J’ai un peu tâté de la saison 1 mais j’ai pris la totale de Black Plague, car j’accroche beaucoup plus au thème médiéval.
3/ Quelques mots sur toi ; et comment tu en es venu à travailler pour CMON ?
J’ai 33 ans et un enfant de 6 ans. Je suis un créateur et développeur de jeux, collectionneur de jeux et grand amateur d’ornithorynque. J’ai vendu deux de mes jeux à CMON (Looterz et Gekido), suite à quoi ils m’ont approché pour faire un peu de développement pour eux. A la fin, ils ont apprécié et je fus embauché quelques mois plus tard.
4/ Ces premiers développements concernaient-ils tes propres jeux ? Combien de jeux as-tu créés ? Dans le lot, combien en as-tu vendu ?
Non, mes premiers projets ne sont pas encore sortis. Le premier gros projet sur lequel j’ai travaillé fut « Le Monde De Smog : L’Ascension De Moloch ». J’ai développé 8 jeux et CMON en a acheté 2 jusqu’à présent (Looterz and Gekido).
5/ Lequel est ton « préféré » ?
J’ai le droit à un top 3 ?
Warzoo, inspiré du livre « La Ferme Des Animaux », qui était mon premier jeu et a une place spéciale. Gekido qui sort cette année parce que j’aime vraiment les jeux en interactions au rythme rapide. Et Space Cantina, où l’on place des dés, dans une veine plus européenne avec un thème très fort. Une mention honorable pour Looterz qui est sorti cette année et se retrouve publié dans plusieurs pays, dont la France, et d’autres à venir.

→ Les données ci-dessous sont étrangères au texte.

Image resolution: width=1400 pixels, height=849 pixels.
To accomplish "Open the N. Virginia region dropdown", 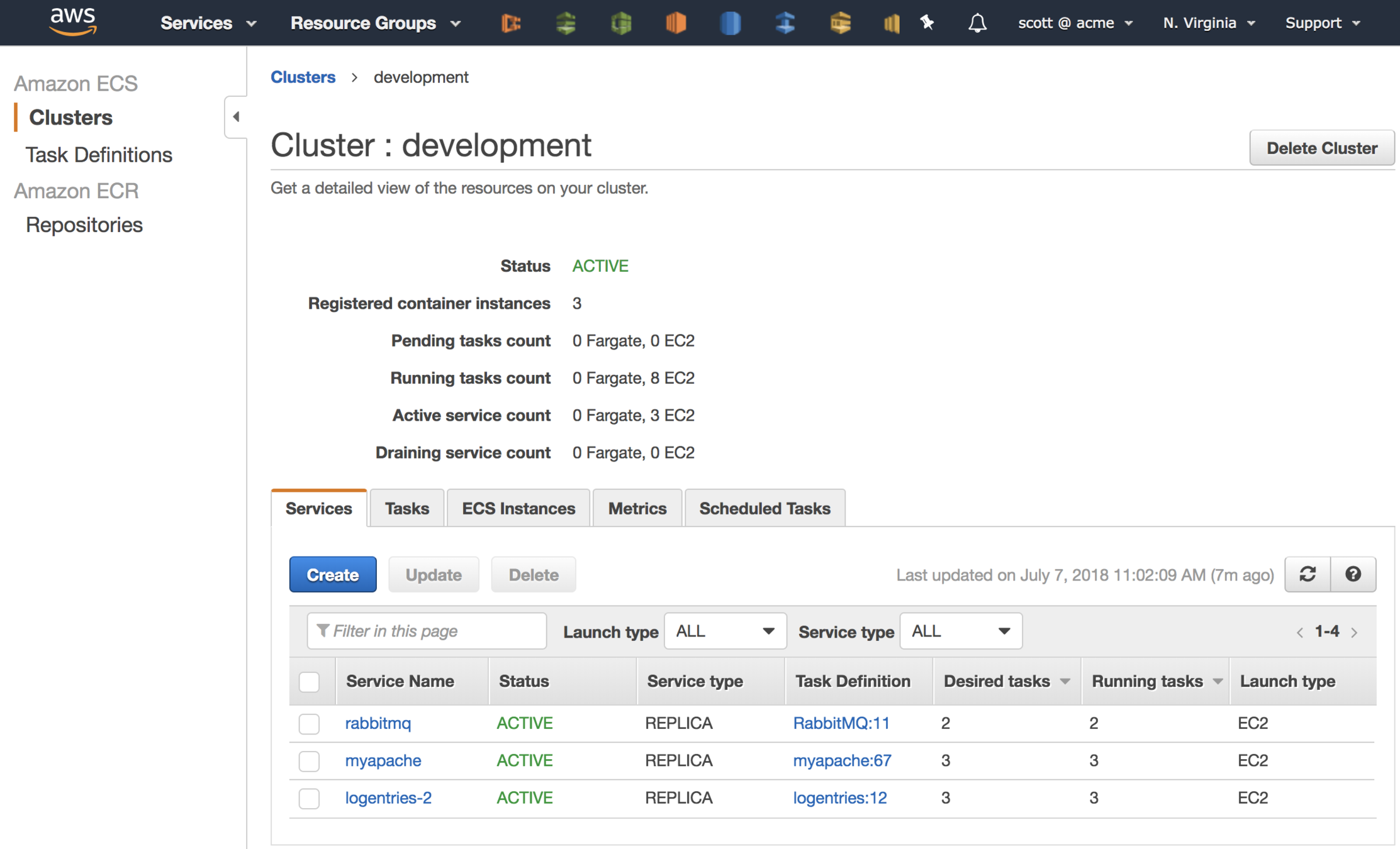I will (1209, 23).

6/ Que fais-tu pour CMON, et sur le(s)quel(s) de leurs jeux travailles-tu (puisque tu ne travailles pas sur Zombicide) ?
En tant que Développeur Senior, ma tâche principale consiste à pousser les créateurs de jeu dans leurs retranchements, de trouver des failles ou des soucis d’équilibre qui doivent être corrigés. Parfois, nous mettons un peu plus les mains dans le cambouis (comme Guilherme et moi avons beaucoup fait sur Masmorra coopératif). Je mets aussi des nouveaux titres à l’épreuve, pour juger de leur pertinence dans la gamme de la société. A côté de ça, je travaille sur tous nos gros jeux, car ils nécessitent énormément de réglages. World of Smog, Massive Darkness, Godfather, Masmorra. Pour le moment, c’est Rising Sun qui m’occupe et m’excite particulièrement !
7/ Une petite avant-première pour nous au sujet de ce Massive Darkness ?

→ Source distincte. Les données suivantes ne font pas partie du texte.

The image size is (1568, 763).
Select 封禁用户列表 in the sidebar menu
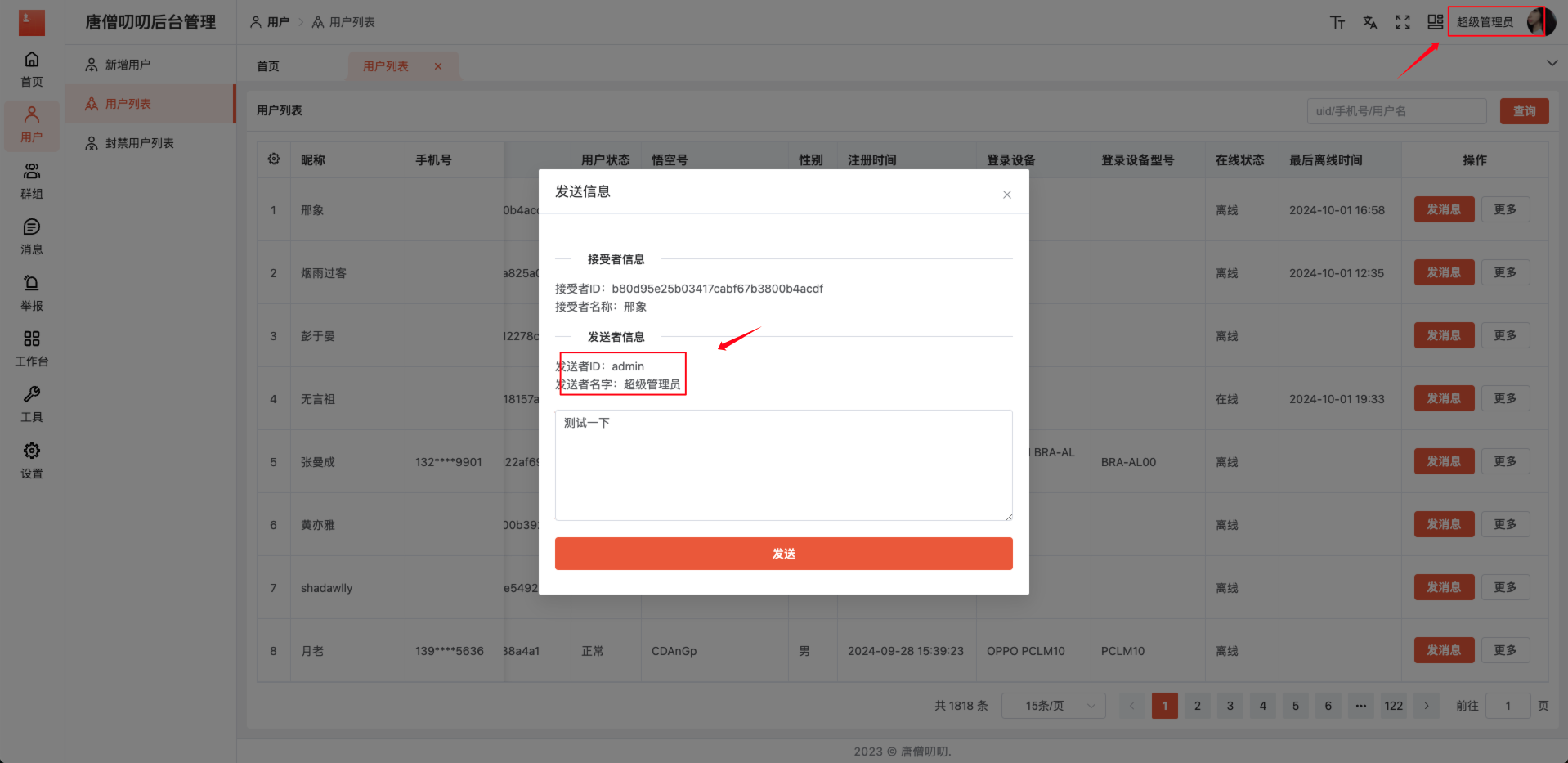click(x=139, y=142)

Je pense qu’il va plaire aux amateurs de Zombicide. Il n’y a pas tant que ça de mécaniques communes (hormis les tuiles et le mouvement) et il en ressort un côté Diablo, où l’on pille et hache et tranche. C’était notre première collaboration avec Guillotine et c’était fabuleux. Ils ont une vision solide de leurs jeux et une philosophie sur leur approche créative qui explique comment ils ont aidé à construire une aussi grande licence que Zombicide.
8/ Un élément de jeu dont tu es responsable et secrètement fier ?

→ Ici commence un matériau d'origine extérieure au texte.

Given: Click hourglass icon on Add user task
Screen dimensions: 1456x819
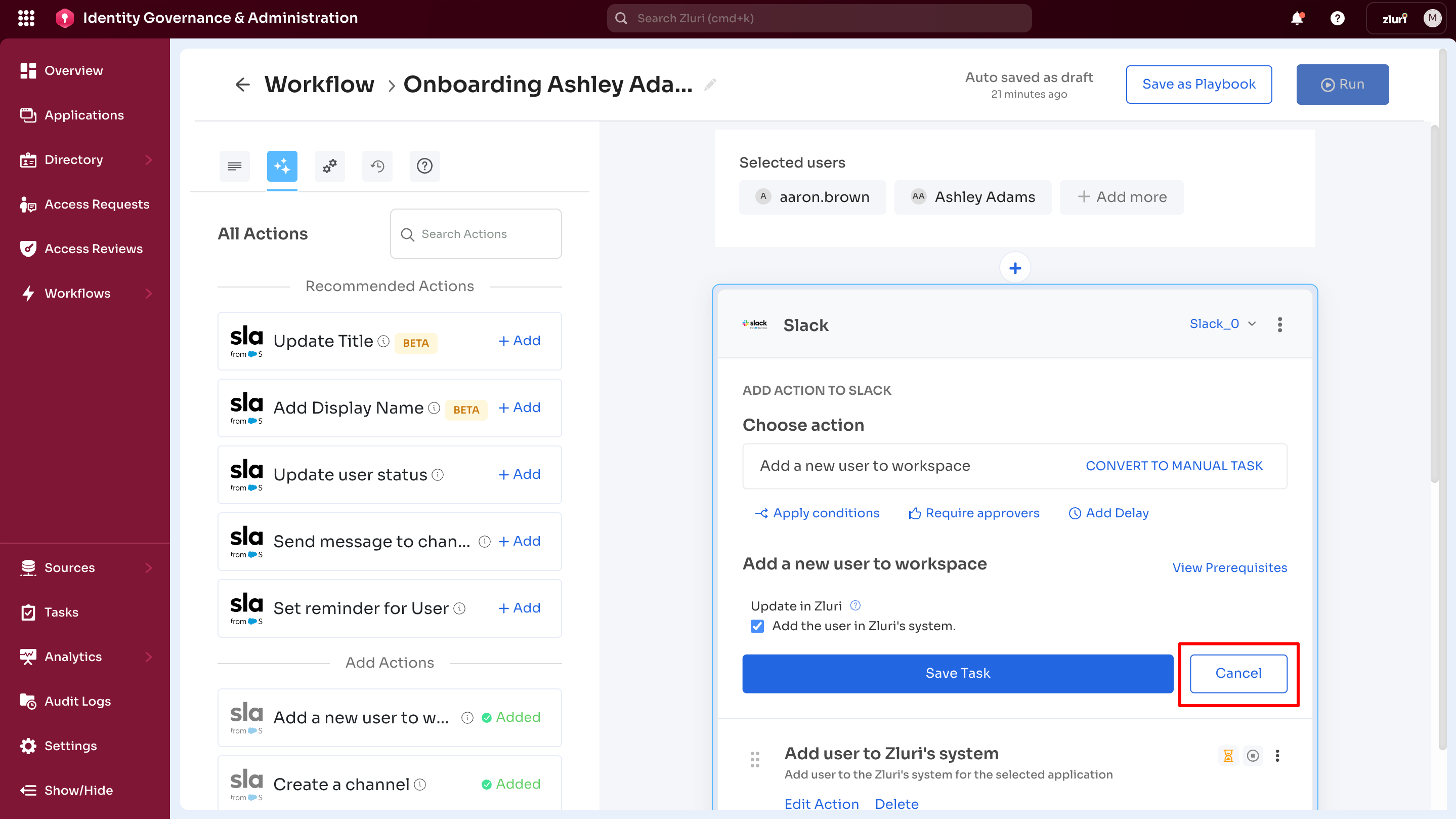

En ce qui concerne un « secrètement fier », il n’y a pas de place pour l’ego ou nous ne pourrions pas faire ce boulot, mais je suis à l’origine de quelques compétences sympas de ma classe préférée, le Barbare, et j’ai aidé à faire quelques scénarios bien marrants. Massive Darkness a demandé beaucoup d’efforts à beaucoup de monde et je suis fier d’appartenir à l’équipe qui a contribué à finaliser le jeu.
9/ Comment décrirais-tu un jour typique de FakeDutch ? Une semaine typique ?
Le développement se fait par équipe. Nous sommes 5 à présent, chacun en charge d’un jeu. Donc nous avons l’habitude de nous faire énormément de retours, mais un jour typique inclut des parties de test, de remplir des tableurs et de documenter tout ce que nous faisons. Il y a aussi pas mal de prototypage et des appels via Skype et des discussions en ligne avec les créateurs à propos de certains de nos choix, de nos essais.
Parfois, j’arrive et je dis « salut, j’ai planté ton jeu, pardon », et je repars réparer le truc qui se mettait en travers du chemin. Nous essayons de jouer autant que possible, ce qui donne 2-3 sessions de jeu pour une semaine typique, qui suivent des sessions de test à la même fréquence, remplir les suivis et procéder aux changements repérés après suffisamment de temps.
10/ Travailles-tu avec Thiago ?
Oui ! Thiago est le producteur et nous plaisantons sur le fait que c’est lui qui met un frein aux rêves des développeurs. Quelques fois, on va le voir et on demande « salut on peut avoir un jeton en plus qui fait ça ? » « Non ! » Le développement est centré sur le produit et les producteurs s’assurent que nous maintenons le produit intact et comme attendu. Il est producteur du jeu Rising Sun, pour lequel je suis développeur en chef, alors nous travaillons énormément ensemble ces derniers temps.
11/ Il y aurait donc un noyautage de CMON par les brésiliens ? Blague(s) à part, penses-tu qu’il y ait des influences brésiliennes sur la manière de penser les jeux sur lesquels tu travailles ?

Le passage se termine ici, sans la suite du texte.